Ferreira (2009) aponta que a chamada Arqueologia da Escravidão emergiu nos anos de 1960, nos Estados Unidos, quando, ao pesquisar ruínas das treze colônias e as plantations foram encontradas materialidades associadas aos escravizados (FERREIRA, 2009). Dentre os arqueólogos que trabalharam com os vestígios materiais dos escravizados, estão Singleton e Brograd (1995) e Fairbanks (1994), que acreditavam que os escravizados não confeccionassem materiais tão expressivos, o que posteriormente foi contradito. Arqueólogos como Leone (1995) e Schulyer (1979) trabalharam com a questão da “resistência escrava”.

Nos Estados Unidos, há uma tradição de que um dos principais tópicos da Arqueologia da Escravidão seja a “diáspora africana”, ou seja, o tráfico dos escravizados.
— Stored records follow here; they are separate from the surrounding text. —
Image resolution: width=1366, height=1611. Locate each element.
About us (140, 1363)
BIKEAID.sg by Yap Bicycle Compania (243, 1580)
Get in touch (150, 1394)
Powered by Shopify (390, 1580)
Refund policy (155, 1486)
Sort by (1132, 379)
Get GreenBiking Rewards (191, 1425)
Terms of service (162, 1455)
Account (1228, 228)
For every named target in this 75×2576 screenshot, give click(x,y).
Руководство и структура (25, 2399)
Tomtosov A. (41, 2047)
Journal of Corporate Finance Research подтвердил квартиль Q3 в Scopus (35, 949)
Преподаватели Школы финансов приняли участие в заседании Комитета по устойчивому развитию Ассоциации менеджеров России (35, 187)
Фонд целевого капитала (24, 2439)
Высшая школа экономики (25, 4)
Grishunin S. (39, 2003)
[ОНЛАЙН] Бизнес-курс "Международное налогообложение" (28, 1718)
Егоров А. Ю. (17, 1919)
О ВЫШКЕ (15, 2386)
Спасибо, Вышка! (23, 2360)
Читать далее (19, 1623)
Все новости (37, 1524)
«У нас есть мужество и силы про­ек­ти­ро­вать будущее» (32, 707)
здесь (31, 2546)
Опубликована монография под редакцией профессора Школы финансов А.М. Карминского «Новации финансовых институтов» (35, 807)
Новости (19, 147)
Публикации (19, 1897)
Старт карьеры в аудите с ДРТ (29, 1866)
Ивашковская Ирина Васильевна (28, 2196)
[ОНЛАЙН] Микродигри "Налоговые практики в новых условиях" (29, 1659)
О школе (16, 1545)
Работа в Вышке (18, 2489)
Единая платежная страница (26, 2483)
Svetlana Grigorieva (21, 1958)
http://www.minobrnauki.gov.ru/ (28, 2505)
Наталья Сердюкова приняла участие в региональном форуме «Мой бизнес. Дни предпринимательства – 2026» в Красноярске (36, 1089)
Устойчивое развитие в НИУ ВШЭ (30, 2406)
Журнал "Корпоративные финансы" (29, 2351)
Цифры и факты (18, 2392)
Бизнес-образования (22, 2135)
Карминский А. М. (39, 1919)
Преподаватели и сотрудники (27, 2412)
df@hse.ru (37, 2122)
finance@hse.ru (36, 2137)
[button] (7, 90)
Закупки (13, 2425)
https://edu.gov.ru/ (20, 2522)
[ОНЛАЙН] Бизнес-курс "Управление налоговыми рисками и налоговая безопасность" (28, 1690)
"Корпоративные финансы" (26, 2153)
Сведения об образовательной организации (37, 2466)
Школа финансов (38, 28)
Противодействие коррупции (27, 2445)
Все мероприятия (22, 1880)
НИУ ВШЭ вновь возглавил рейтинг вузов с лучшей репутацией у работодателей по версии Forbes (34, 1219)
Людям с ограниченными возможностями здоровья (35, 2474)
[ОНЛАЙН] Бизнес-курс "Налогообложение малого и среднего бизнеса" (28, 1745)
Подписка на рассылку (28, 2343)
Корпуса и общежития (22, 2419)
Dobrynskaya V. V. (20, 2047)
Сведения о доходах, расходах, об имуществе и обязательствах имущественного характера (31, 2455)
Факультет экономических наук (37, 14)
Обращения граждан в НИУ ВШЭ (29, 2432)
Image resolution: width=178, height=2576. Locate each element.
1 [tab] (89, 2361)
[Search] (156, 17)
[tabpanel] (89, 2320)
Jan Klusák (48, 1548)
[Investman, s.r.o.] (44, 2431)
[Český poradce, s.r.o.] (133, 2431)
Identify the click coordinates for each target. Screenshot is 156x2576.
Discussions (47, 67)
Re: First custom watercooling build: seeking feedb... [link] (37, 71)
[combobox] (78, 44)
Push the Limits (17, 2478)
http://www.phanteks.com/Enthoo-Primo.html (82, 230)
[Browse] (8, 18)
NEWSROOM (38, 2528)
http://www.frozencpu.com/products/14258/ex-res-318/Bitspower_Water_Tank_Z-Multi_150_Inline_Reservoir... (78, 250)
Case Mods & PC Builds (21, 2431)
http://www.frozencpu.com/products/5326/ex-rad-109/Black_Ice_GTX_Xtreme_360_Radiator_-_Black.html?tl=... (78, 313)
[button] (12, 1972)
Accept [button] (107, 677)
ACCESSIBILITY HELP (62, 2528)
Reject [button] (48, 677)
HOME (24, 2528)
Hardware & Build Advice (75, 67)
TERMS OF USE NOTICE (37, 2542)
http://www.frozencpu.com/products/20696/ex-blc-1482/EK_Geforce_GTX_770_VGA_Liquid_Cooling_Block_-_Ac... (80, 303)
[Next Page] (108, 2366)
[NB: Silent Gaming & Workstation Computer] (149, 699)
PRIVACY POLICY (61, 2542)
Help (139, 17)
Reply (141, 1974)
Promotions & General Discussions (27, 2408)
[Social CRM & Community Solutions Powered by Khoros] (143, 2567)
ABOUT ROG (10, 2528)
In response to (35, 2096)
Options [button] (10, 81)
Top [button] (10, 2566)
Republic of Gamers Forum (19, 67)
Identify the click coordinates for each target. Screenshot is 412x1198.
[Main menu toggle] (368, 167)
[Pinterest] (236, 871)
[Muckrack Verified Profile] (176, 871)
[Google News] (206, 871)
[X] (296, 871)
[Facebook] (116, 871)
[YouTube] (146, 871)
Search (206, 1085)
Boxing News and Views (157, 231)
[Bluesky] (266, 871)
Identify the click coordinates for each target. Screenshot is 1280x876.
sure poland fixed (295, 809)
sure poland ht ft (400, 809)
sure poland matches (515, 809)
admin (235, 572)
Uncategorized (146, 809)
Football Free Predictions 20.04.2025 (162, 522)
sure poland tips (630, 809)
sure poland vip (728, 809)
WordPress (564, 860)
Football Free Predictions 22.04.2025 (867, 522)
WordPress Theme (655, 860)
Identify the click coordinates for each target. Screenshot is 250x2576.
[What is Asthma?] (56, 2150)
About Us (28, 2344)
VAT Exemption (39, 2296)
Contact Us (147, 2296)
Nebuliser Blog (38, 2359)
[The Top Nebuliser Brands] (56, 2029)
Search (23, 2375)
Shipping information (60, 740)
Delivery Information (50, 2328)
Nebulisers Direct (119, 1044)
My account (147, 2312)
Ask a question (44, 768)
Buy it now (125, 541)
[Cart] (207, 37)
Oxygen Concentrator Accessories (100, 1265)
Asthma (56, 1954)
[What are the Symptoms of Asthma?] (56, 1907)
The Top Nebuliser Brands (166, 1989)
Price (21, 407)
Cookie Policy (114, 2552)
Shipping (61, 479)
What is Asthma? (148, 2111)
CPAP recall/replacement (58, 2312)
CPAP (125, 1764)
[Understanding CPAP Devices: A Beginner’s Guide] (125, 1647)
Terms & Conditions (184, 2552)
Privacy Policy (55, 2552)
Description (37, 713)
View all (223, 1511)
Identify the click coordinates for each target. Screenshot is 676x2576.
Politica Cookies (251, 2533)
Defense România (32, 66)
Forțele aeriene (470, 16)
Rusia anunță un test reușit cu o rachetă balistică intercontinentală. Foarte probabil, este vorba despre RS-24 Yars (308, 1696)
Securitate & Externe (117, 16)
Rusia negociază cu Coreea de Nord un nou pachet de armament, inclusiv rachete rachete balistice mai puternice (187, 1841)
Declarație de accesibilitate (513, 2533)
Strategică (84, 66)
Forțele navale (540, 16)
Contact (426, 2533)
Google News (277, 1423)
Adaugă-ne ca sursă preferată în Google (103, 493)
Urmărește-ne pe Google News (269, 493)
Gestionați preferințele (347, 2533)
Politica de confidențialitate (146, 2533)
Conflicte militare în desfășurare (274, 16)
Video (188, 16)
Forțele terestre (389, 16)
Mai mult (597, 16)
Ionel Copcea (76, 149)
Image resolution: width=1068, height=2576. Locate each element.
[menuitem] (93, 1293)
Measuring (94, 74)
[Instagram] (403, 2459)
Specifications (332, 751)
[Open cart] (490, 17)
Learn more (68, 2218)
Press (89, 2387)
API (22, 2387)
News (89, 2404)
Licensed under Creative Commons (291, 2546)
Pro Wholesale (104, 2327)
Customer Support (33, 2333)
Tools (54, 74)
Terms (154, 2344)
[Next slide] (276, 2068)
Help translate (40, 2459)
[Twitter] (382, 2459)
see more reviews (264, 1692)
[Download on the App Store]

Por vezes, se remontam rotas transatlânticas, e as relações dos coletivos de África, Europa e Américas (FERREIRA, 2009).

No Brasil, conforme Ferreira (2009), a temática preferencial, ao se estudar escravismo é o estudo sobre resistência escrava, principalmente através de marcadores étnicos (os cachimbos, por exemplo, estudados por Agostini) e por aquilombamentos, como já foi amplamente pesquisado por Guimarães e Lanna (1980), Oser Jr. e Funari (1991).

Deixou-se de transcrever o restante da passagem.